» EXERCISE DETAILS: With pictures left out, set down exactly the lines that begin at the one containing "Click the red X Delete toolbar icon" and end with the last line of the entries below.

» MATERIAL FOR THE TASK:
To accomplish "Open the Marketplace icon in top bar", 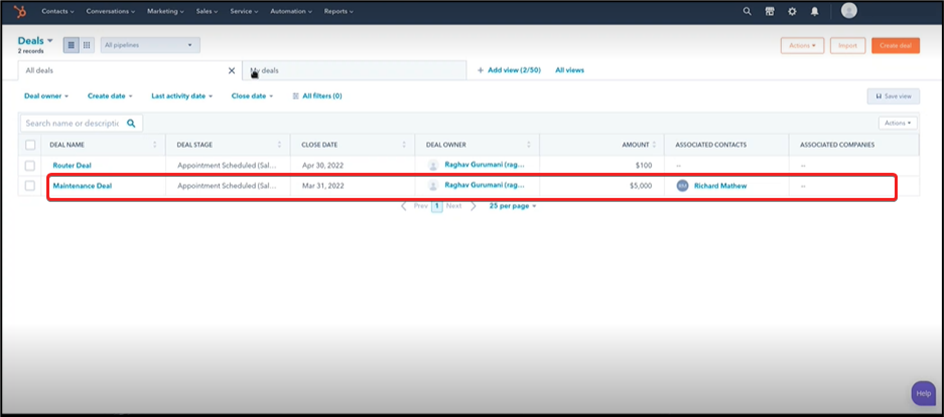I will point(769,11).
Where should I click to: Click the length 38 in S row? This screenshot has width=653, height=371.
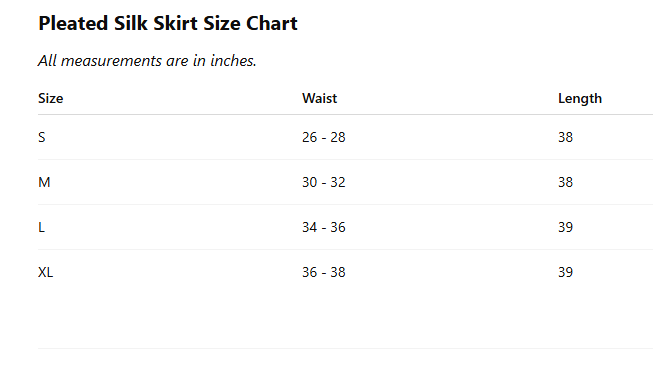(566, 137)
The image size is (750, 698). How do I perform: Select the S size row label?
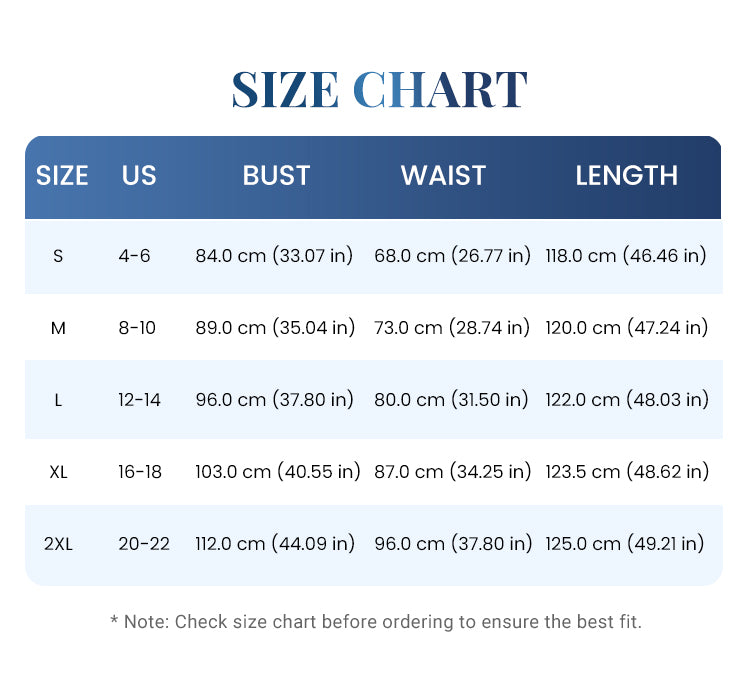[58, 256]
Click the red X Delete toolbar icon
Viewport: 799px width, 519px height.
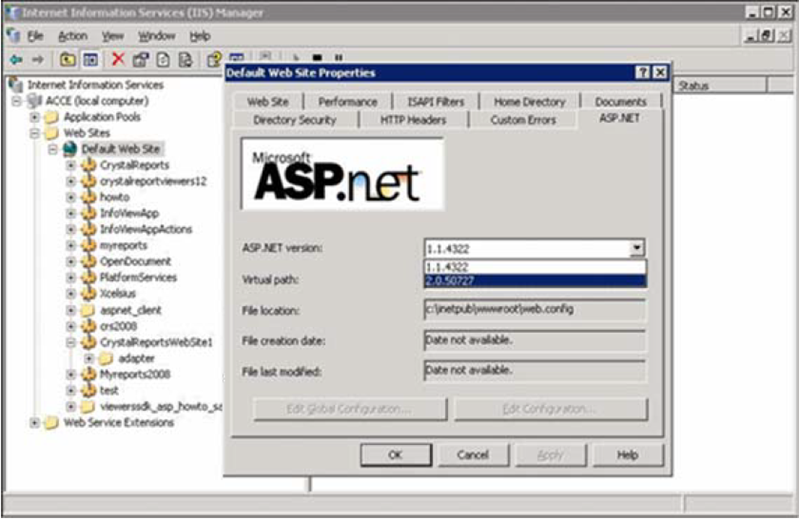118,60
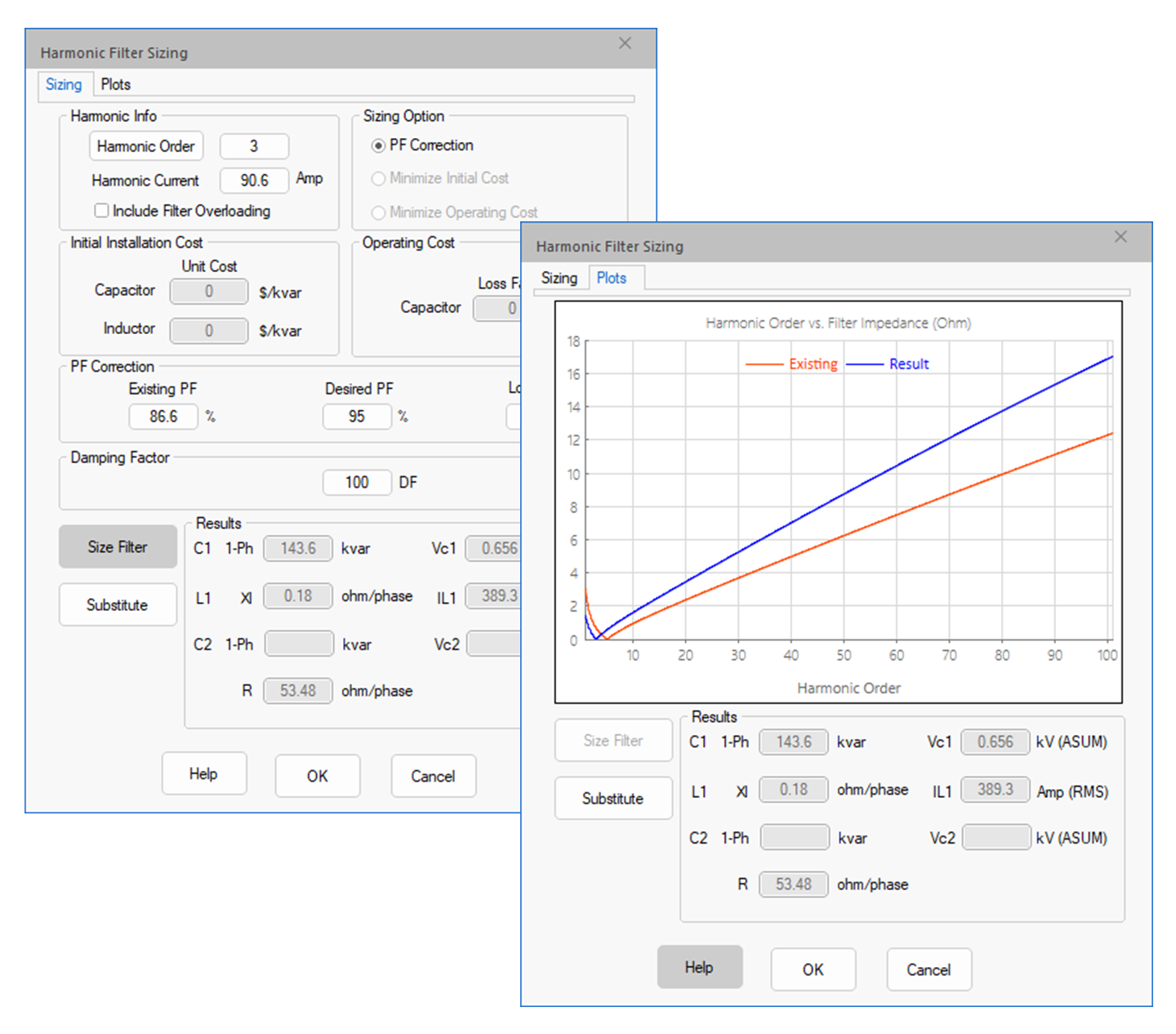Click Substitute in the front dialog
This screenshot has height=1034, width=1176.
(612, 798)
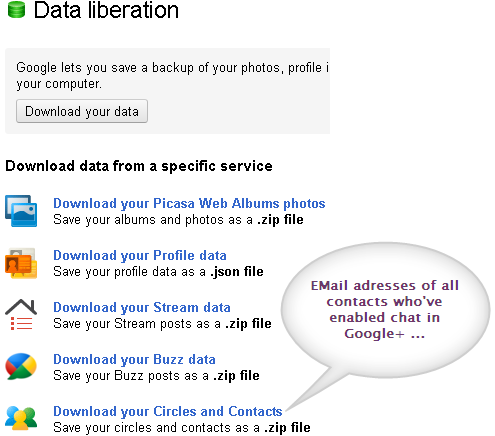
Task: Open the Download your Profile data link
Action: coord(140,255)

» OUTPUT FOR THIS EXERCISE:
Click the red X Delete toolbar icon
Viewport: 799px width, 519px height.
118,60
Click Substitute in the front dialog
This screenshot has height=1034, width=1176.
(612, 798)
Task: Open the Download your Profile data link
Action: coord(140,255)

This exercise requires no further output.